TL;DR – This is a film that oozes charm from start to finish, an absolute delight
Post-Credit Scene – There is a mid-credit sequence
Disclosure – I was invited to a press screening of this film
Marry Me Review –
It is the time of year when romantic films explode out of the ether, as everyone and their dog try to make the most of the upcoming Valentine’s Day. This can lead to many soulless, one-note productions, the latest romantic comedy just going through the motions. However, among all of these entries, the gems smash through and leave a mark in their wake. This week we look at just such a film that might not be travelling over the new ground but was still a joy at every moment.
So to set the scene, the whole world is gearing up for the most prominent social media event of the decade.
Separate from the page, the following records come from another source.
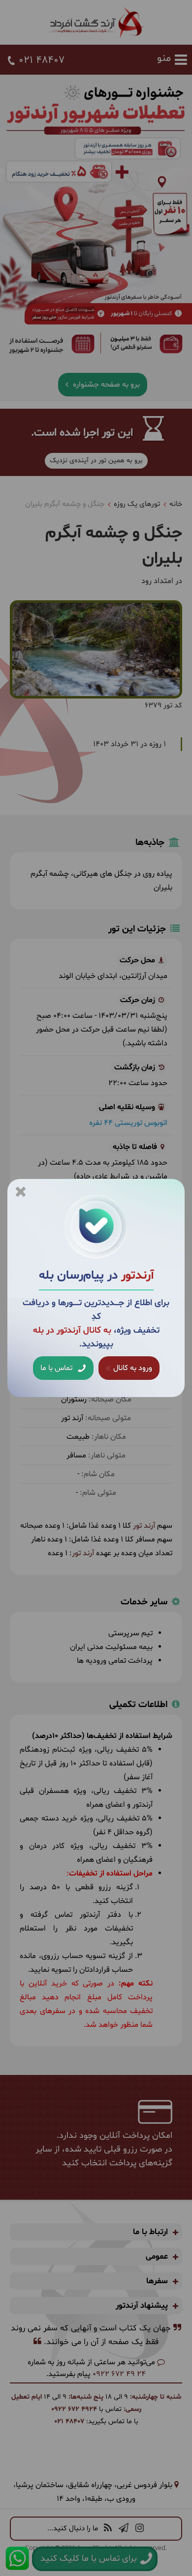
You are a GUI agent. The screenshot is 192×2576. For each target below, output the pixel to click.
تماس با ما (57, 1368)
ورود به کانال (131, 1368)
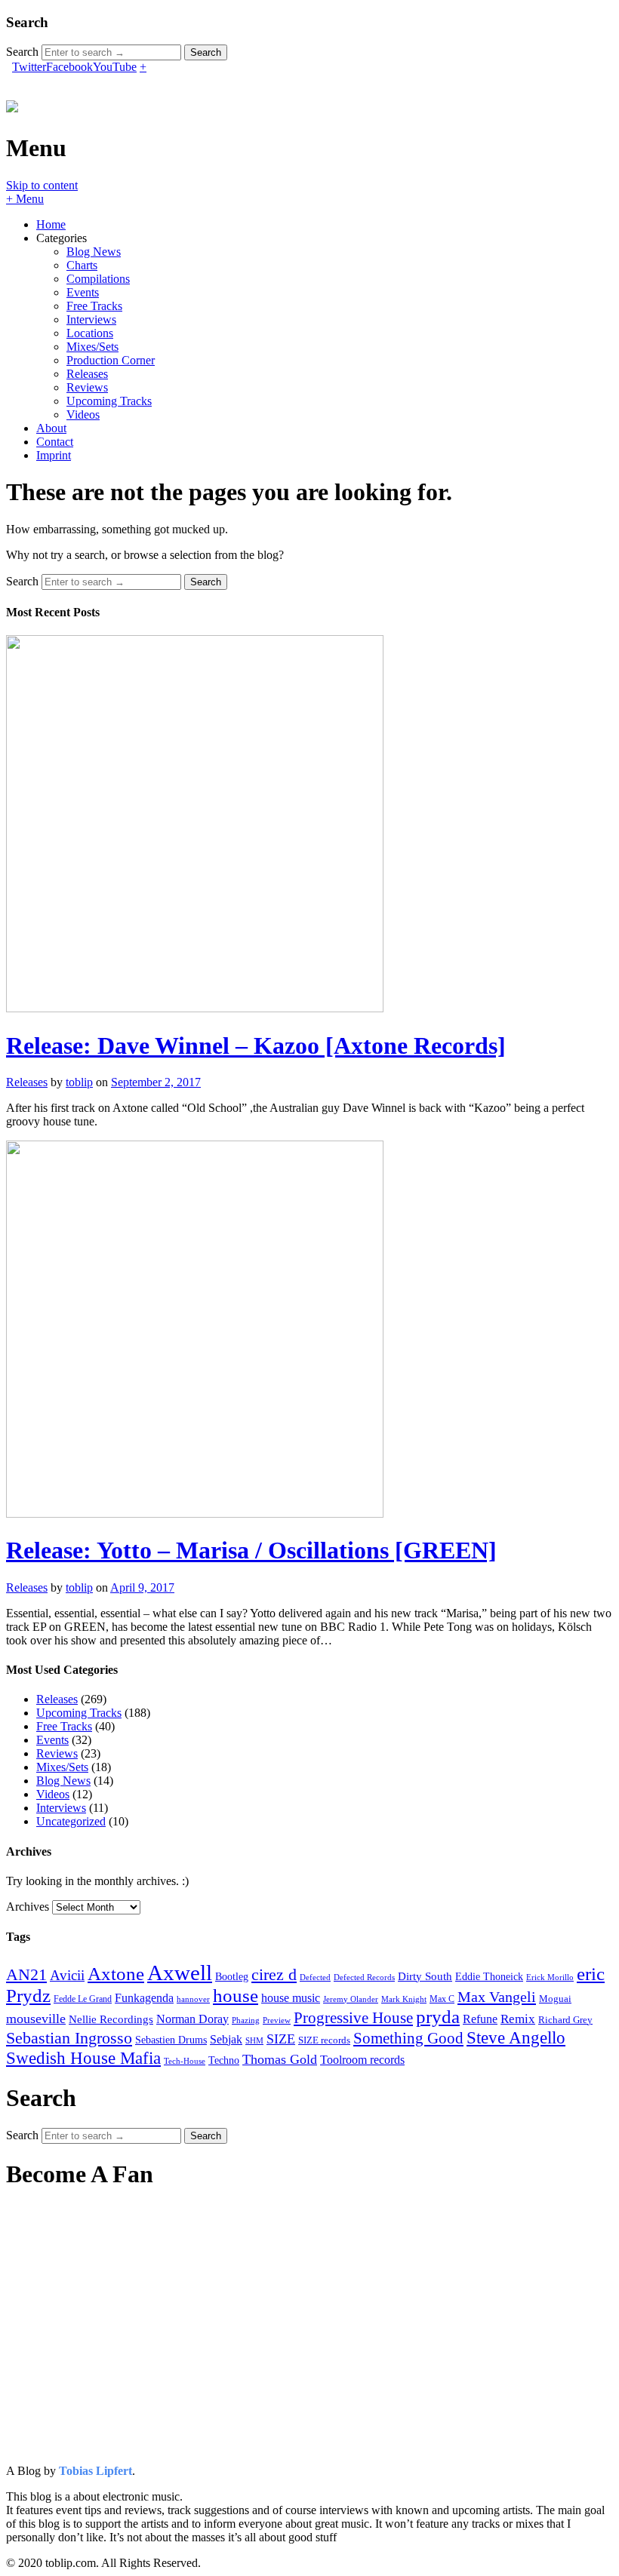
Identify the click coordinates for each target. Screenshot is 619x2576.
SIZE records (324, 2040)
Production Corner (110, 360)
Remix (517, 2019)
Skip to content (42, 185)
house (235, 1995)
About (51, 428)
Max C (442, 1999)
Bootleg (231, 1976)
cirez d (274, 1974)
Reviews (87, 387)
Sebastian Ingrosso (69, 2037)
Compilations (98, 278)
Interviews (91, 319)
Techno (223, 2060)
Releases (87, 373)
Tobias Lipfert (95, 2470)
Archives (27, 1906)
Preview (277, 2020)
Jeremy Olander (350, 1999)
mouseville (36, 2018)
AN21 (26, 1974)
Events (82, 292)
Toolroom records (362, 2060)
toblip (79, 1082)
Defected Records (364, 1977)
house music (290, 1998)
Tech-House (184, 2061)
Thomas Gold (279, 2059)
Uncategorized (71, 1821)
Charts (81, 265)
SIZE (280, 2038)
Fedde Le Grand (83, 1999)
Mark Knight (404, 1999)
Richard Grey (565, 2020)
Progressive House (353, 2018)
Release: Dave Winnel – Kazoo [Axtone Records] (256, 1045)
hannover (193, 1999)
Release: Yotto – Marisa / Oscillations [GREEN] (251, 1550)
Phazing (246, 2020)
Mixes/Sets (92, 346)
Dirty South (425, 1976)
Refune (480, 2019)
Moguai (555, 1999)
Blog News (93, 251)
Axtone (116, 1973)
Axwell (179, 1972)
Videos (83, 414)
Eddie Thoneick (489, 1976)
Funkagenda (144, 1998)
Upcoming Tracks (109, 401)
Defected (315, 1977)
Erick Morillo (550, 1977)
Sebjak (226, 2039)
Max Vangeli (496, 1996)
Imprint (53, 455)
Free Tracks (94, 305)
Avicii (67, 1975)
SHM (254, 2041)
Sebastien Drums (171, 2040)
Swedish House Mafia (83, 2058)
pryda (438, 2016)
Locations (89, 333)
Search (22, 51)
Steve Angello (516, 2037)
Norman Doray (192, 2019)
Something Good (408, 2038)
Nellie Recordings (111, 2019)
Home (51, 224)
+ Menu (25, 198)
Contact (54, 441)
Power couple and performers Katalina “Kat” Valdez (Jennifer Lopez) and Bastian (Maluma) will be releasing their new duet Marry Me at a concert streamed to millions and millions of people. After the duet, they would marry each other in front of the whole world. Meanwhile, a New York dad and maths teacher Charlie Gilbert (Owen Wilson), is trying to reconnect with his daughter Lou (Chloe Coleman) when he gets roped in by his best friend Parker Debbs (Sarah Silverman) to come to the concert. The concert goes off without a hitch when just moments before they were about to have their vows, a news report leaks about Bastion being unfaithful. While Kat’s manager Collin Calloway (John Bradley), tries to work out what to do, Kat takes matters into her own hands and, seeing Charlie holding a ‘Marry Me’ sign, decides what the hell and marries him instead.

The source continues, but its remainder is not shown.